» Work required: Leaving out the pictures, print exactly the lines from the one holding "The image size" to the last line of the entries below, both included, and nothing more.

Records supplied Block Start

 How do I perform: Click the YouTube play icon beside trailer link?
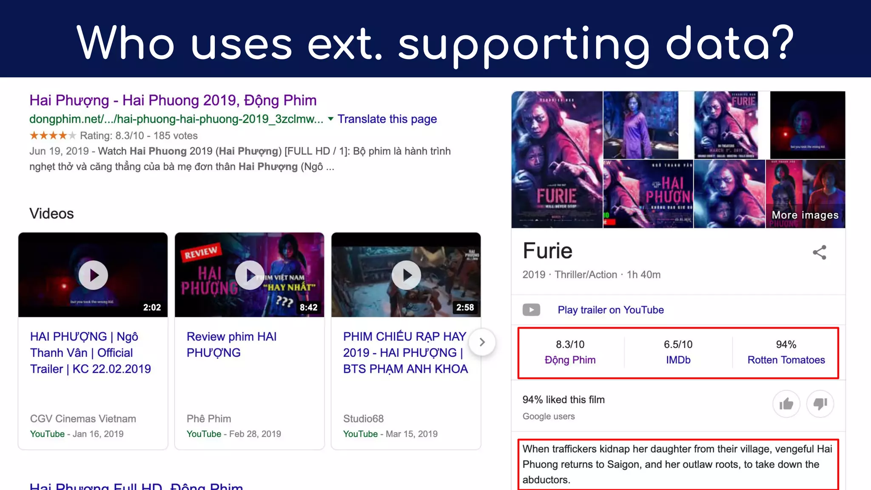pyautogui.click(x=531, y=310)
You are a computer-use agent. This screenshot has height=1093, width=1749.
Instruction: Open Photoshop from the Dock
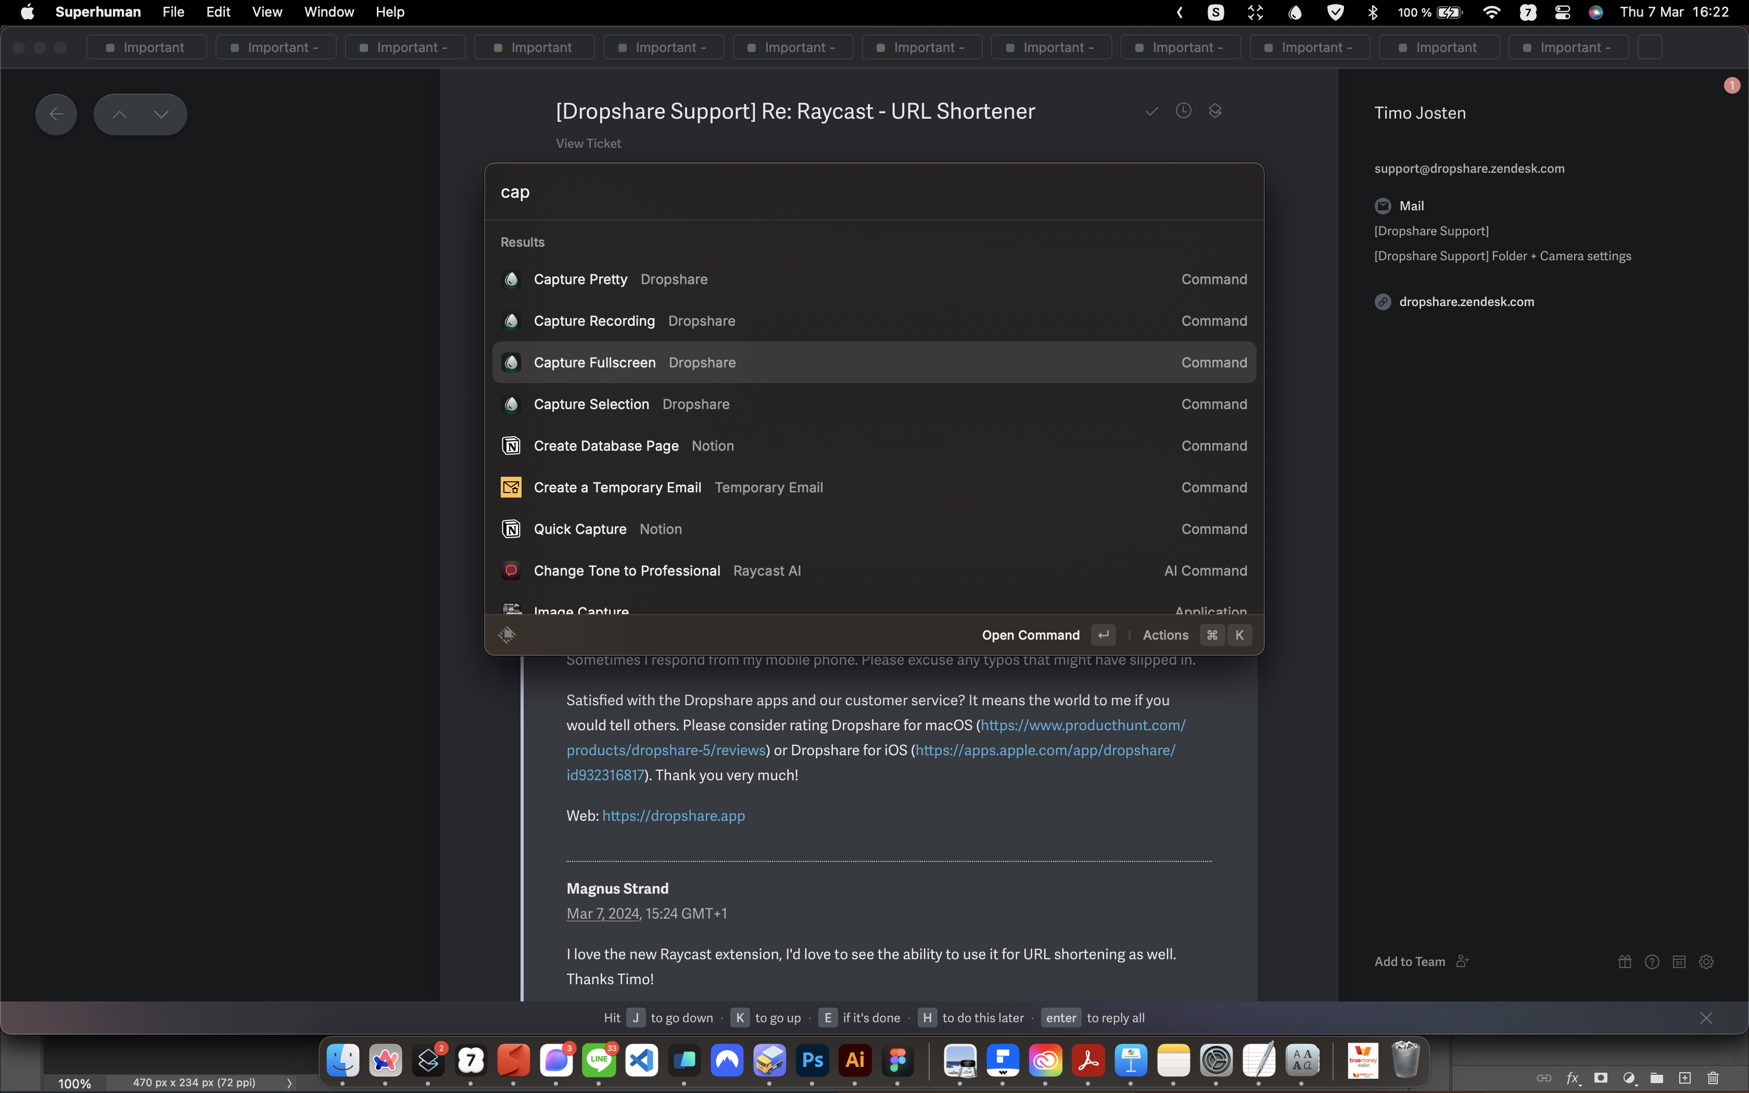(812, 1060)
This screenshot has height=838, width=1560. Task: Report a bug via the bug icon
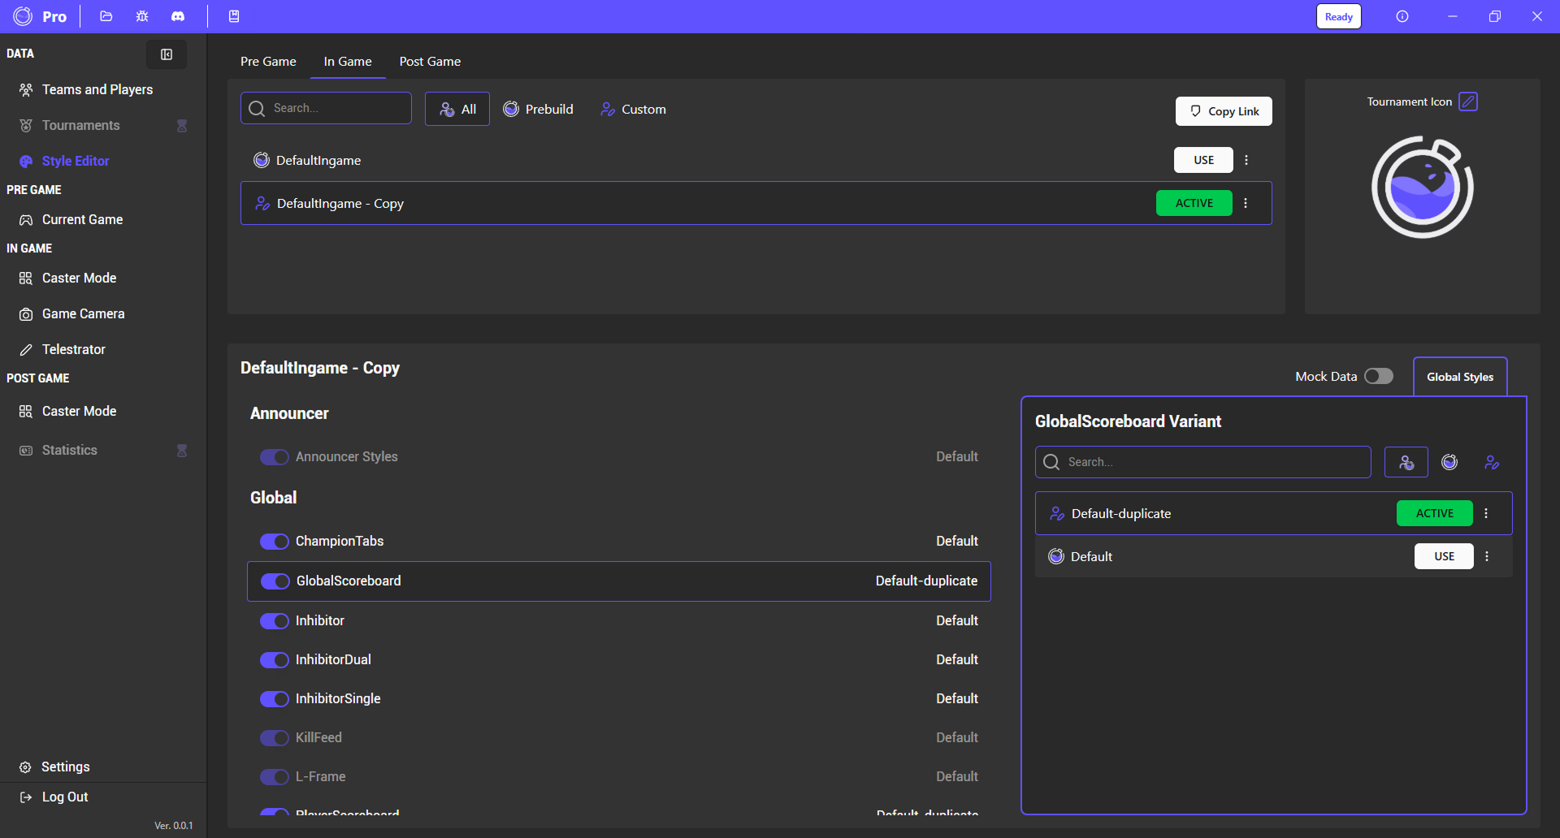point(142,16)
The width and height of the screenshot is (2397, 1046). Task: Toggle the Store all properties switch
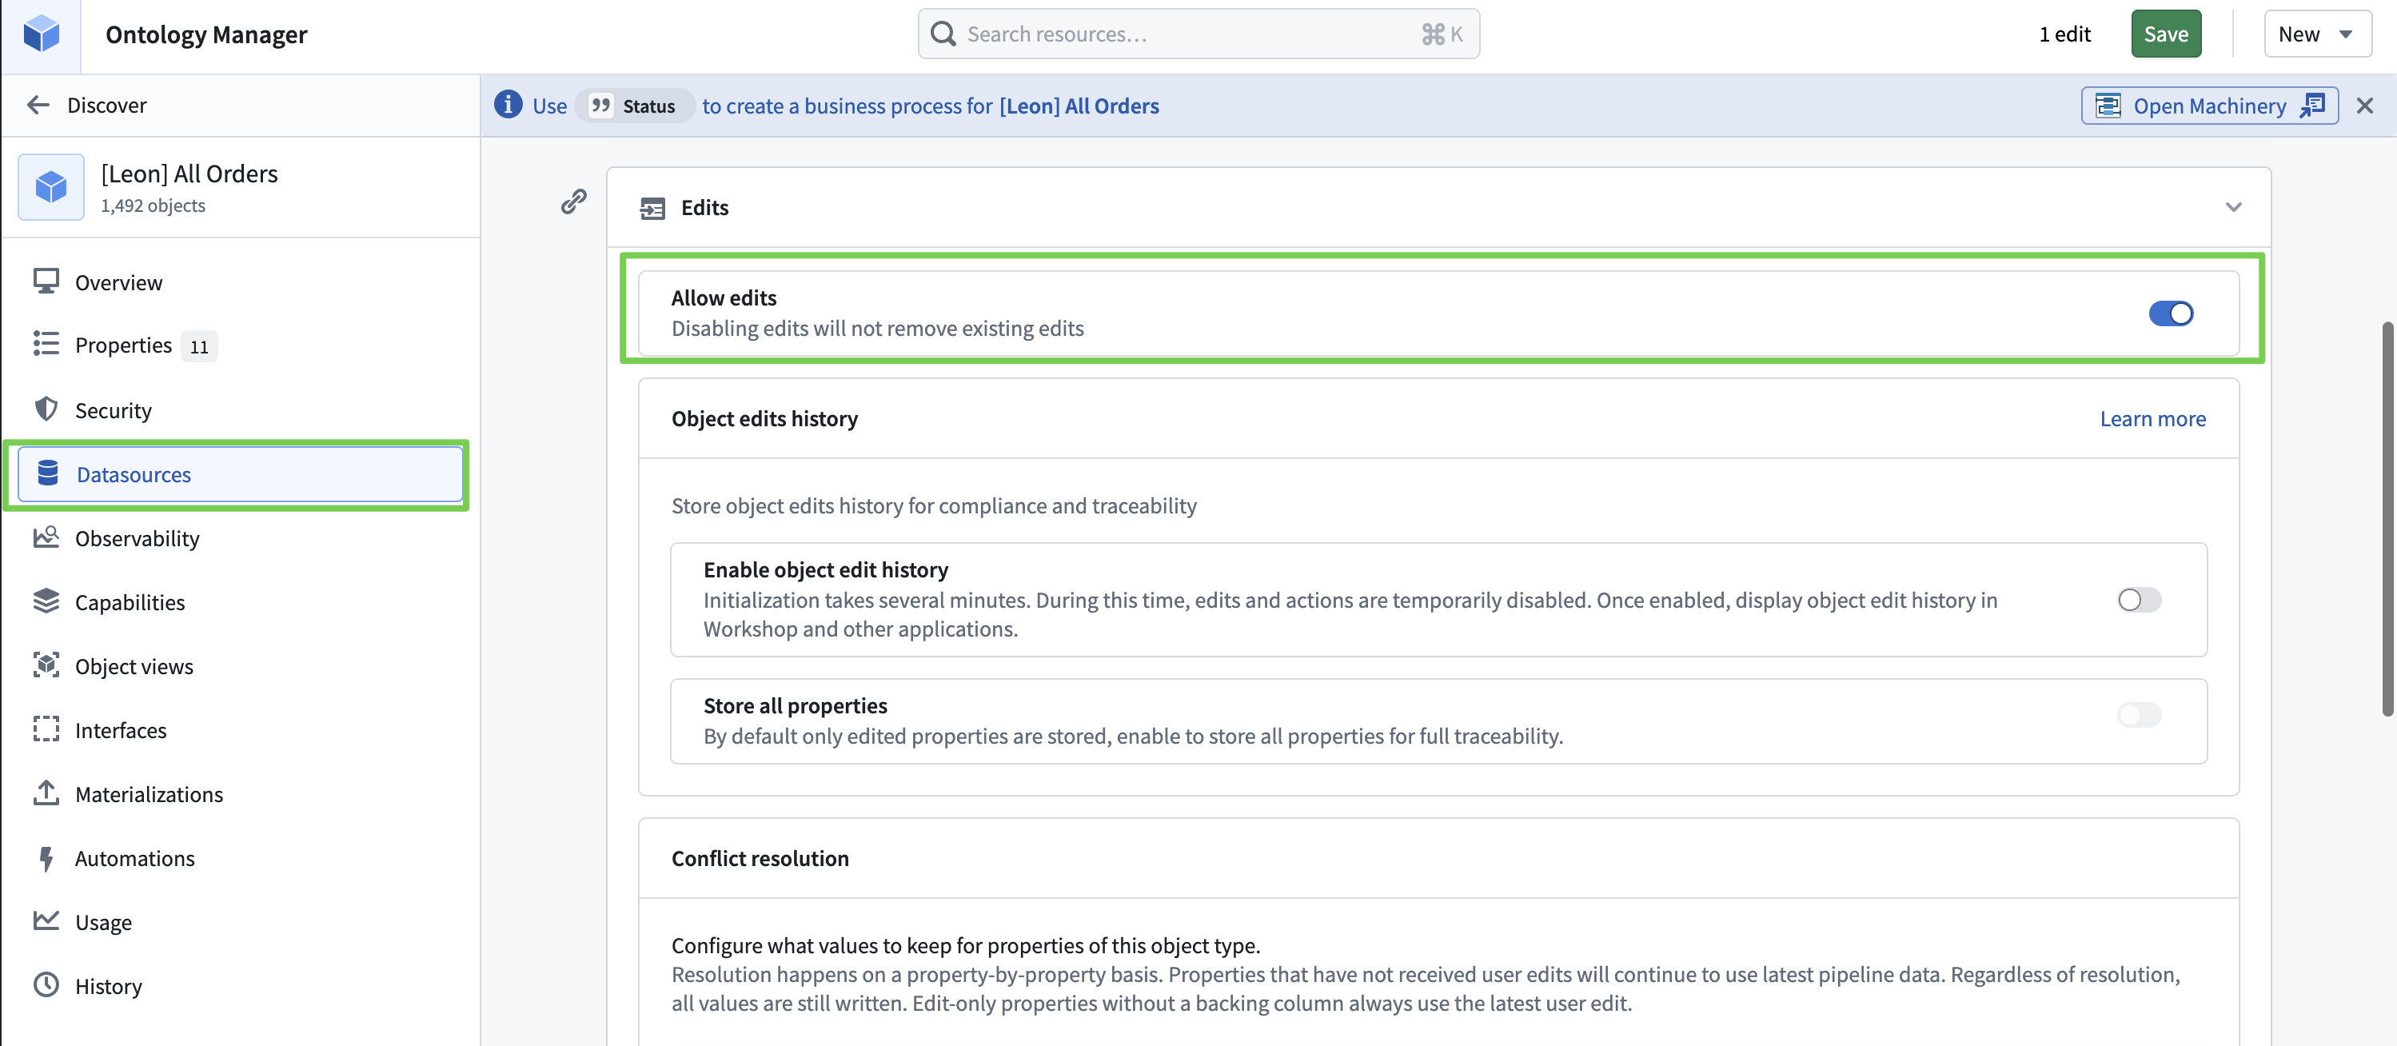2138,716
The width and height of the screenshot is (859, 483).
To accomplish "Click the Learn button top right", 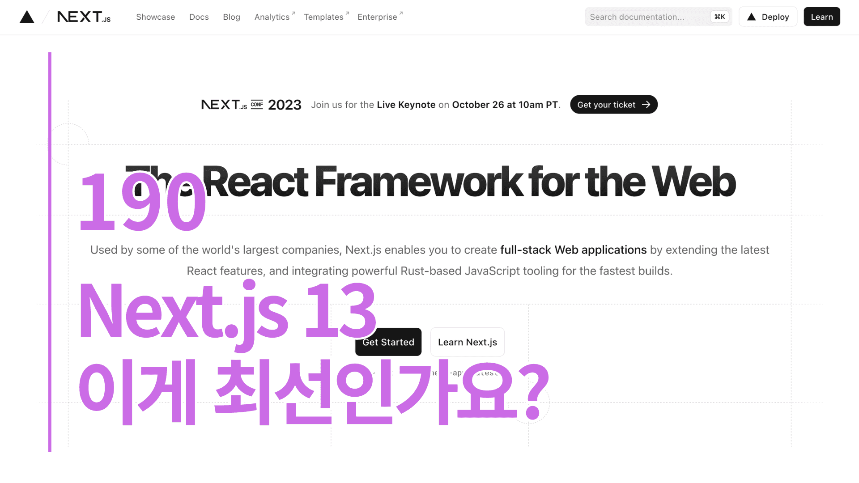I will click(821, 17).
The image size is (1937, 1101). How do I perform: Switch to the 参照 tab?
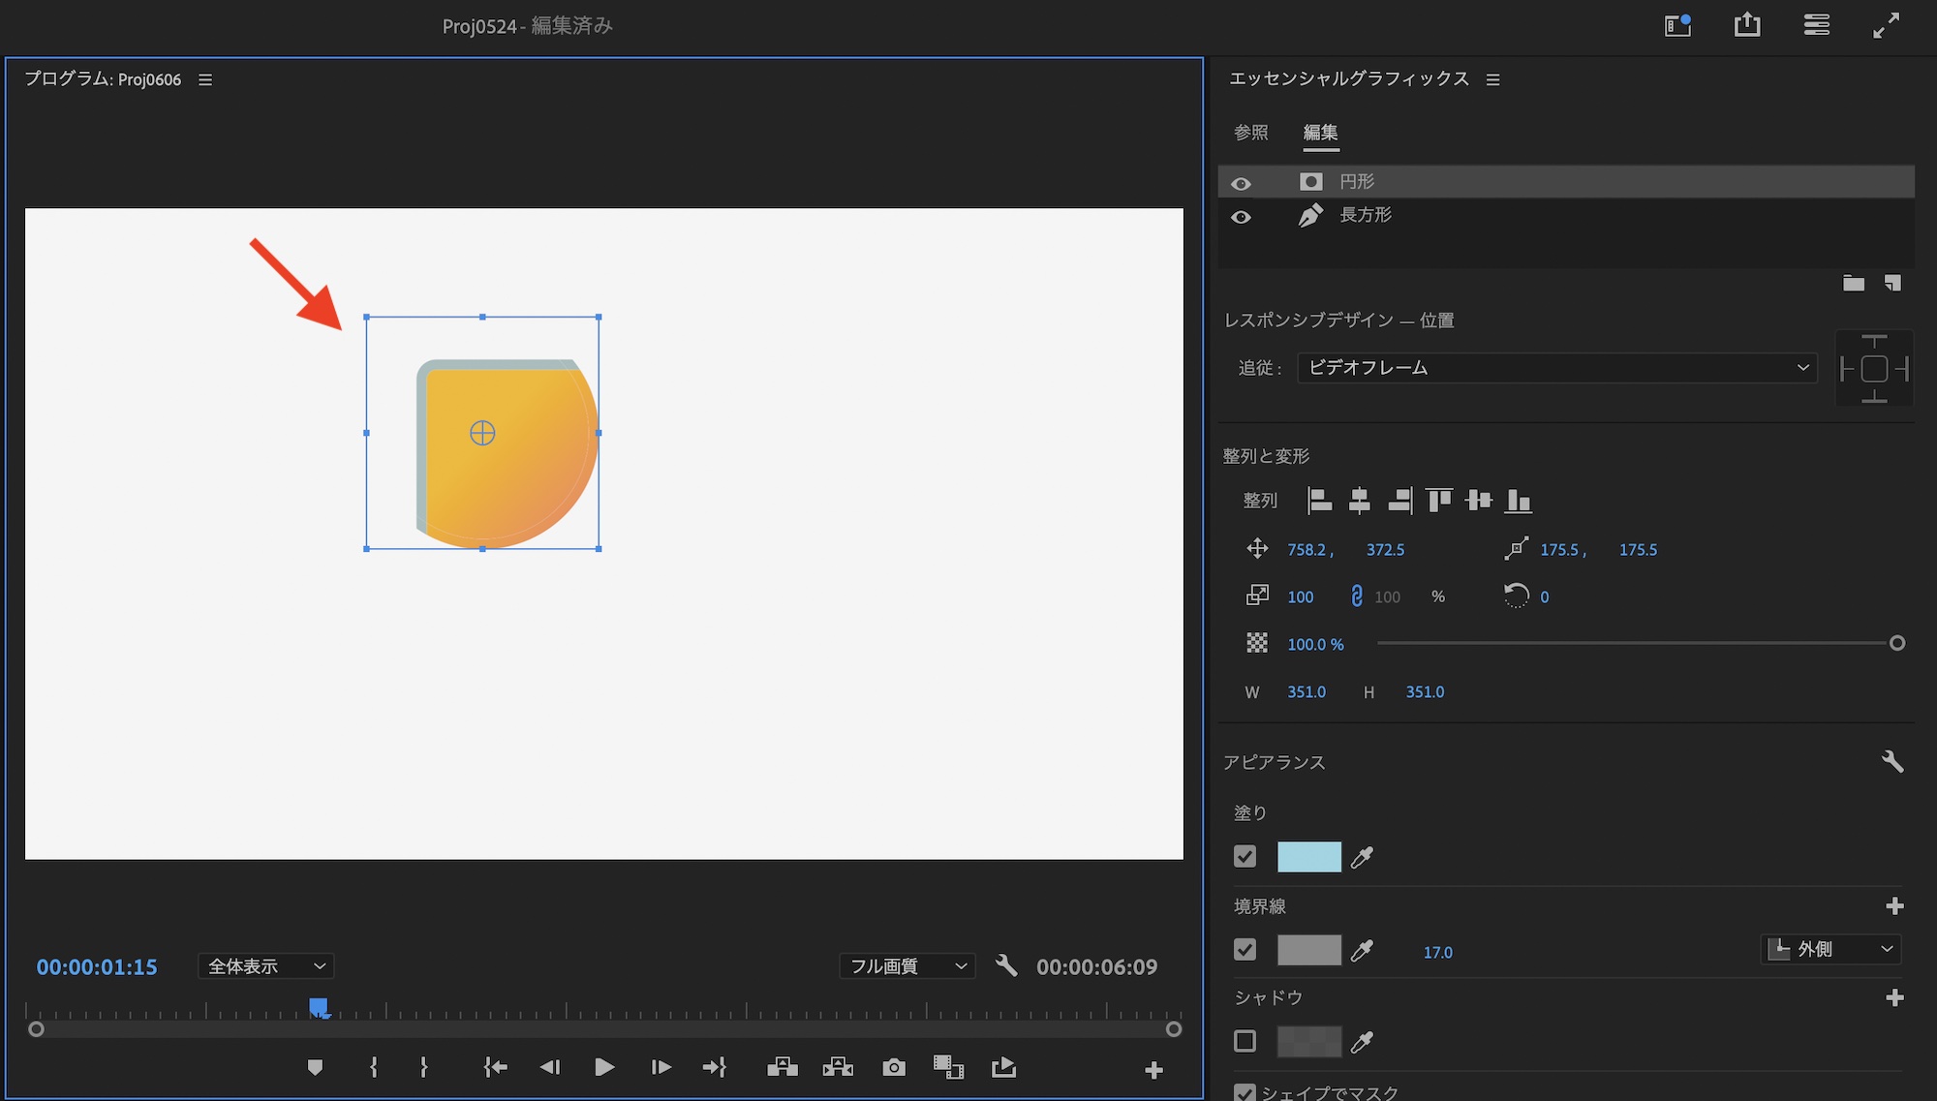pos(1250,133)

Records supplied Block End

» Answer box:
The image size is (1937, 1101). How do I perform: Switch to the 参照 tab?
pos(1250,133)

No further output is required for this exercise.